En los últimos años los balcones, las plazas, las escuelas, los árboles, los monumento: todo está enrejado. En esos casos la reja es real, lo que es ficticio es la distancia que genera, el nuevo vínculo que se construye, por ejemplo, con un espacio público cerrado con candado.
En la Ciudad de Buenos Aires, la comuna puso 8.000 metros de rejas en los últimos años. Hasta los arquitectos y urbanistas más tradicionales coinciden en que la estética porteña cambió.
No hace mucho tiempo atrás era común ver a los chicos jugar con barquitos de papel en alguna fuente pública o a una pareja de enamorados jurarse amor eterno. Esas postales típicas ya pertenecen a otro tiempo histórico. Ahora una reja separa a niños de las fuentes y a enamorados de juramentos románticos. La estética del calabozo ya es “natural” en los lugares públicos. Pero la reja no puede encerrar las ganas de jugar del niño, ni el amor de esa pareja que ve cómo se dificulta su deseo de arrojar una moneda a la fuente que desborda humedad.

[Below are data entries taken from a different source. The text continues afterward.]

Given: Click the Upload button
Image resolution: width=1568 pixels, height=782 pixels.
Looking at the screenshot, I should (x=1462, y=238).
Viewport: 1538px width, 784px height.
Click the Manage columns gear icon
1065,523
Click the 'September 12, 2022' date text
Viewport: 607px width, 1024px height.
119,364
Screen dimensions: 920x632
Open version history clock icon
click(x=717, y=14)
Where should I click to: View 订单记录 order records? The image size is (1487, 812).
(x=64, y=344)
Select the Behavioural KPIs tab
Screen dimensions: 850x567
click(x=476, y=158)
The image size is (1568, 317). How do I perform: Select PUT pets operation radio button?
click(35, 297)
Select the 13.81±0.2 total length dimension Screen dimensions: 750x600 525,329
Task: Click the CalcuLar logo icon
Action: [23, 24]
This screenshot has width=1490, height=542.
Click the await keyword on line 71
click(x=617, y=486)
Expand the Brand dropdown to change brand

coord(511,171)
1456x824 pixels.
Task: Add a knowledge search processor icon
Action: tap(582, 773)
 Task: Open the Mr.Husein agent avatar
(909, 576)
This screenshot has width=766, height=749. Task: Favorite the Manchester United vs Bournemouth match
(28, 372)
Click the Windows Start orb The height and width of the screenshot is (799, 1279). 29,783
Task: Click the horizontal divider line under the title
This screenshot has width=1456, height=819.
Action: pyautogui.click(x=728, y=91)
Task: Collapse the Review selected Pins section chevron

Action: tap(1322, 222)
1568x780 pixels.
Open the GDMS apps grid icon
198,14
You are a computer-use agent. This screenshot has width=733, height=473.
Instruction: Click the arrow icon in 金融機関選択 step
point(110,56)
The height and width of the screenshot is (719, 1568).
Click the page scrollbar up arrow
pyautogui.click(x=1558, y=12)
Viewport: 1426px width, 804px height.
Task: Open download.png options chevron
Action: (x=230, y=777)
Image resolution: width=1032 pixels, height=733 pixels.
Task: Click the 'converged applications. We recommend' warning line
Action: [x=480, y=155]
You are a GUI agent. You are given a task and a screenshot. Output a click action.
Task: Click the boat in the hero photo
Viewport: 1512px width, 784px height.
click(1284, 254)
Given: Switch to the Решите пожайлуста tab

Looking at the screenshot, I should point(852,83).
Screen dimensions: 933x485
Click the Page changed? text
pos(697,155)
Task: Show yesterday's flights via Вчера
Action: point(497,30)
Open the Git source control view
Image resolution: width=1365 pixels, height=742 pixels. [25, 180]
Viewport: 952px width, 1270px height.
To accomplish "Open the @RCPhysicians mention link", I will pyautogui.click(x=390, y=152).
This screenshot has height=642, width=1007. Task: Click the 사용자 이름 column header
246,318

La voluntad, los sentimientos, se pueden filtrar por entre las rejas...

Adentro y afuera

Algo está claro. Las rejas marcan un límite. Para eso existen. Unos afuera. Otros adentro. Su sola presencia permite establecer parámetros de inclusión, exclusión, encierro o libertad. Pero asimismo hablan de una fractura social importante. Cuanto más crece la sensación de inseguridad, más rejas se colocan, casi como acto reflejo: más cárceles para evitar robos, más plazas y monumentos enrejados para evitar vandalismo, más vallas en los estadios para evitar colados, la Plaza de Mayo dividida en dos para evitar...
Se enchufan rejas allá y acá, sin detenerse a reflexionar siquiera un segundo sobre lo que implican, sobre soluciones alternativas y mucho menos sobre las causas que generan esa inseguridad.
El mensaje está claro: se encierra lo que se teme. Y se teme lo que se desconoce. Por eso este modelo encierra las plazas: porque le asusta cada vez más la libertad, el encuentro.
¿Las rejas mitigan los delitos? Está claro que no, a la luz de su eficacia. ¿Será que Urondo estaba en lo cierto y entonces son irreales?
Paco Urondo agregó en su poema: “La libertad es real aunque no se sabe bien si pertenece al mundo de los vivos, al mundo de los muertos, al mundo de las fantasías o al mundo de la vigilia (...)”. “Aunque parezca a veces una mentira, la única mentira no es siquiera la traición, es simplemente una reja que no pertenece a la realidad”.
La realidad es otra cosa, que se filtra por las millones de rejas que la intentan cercar.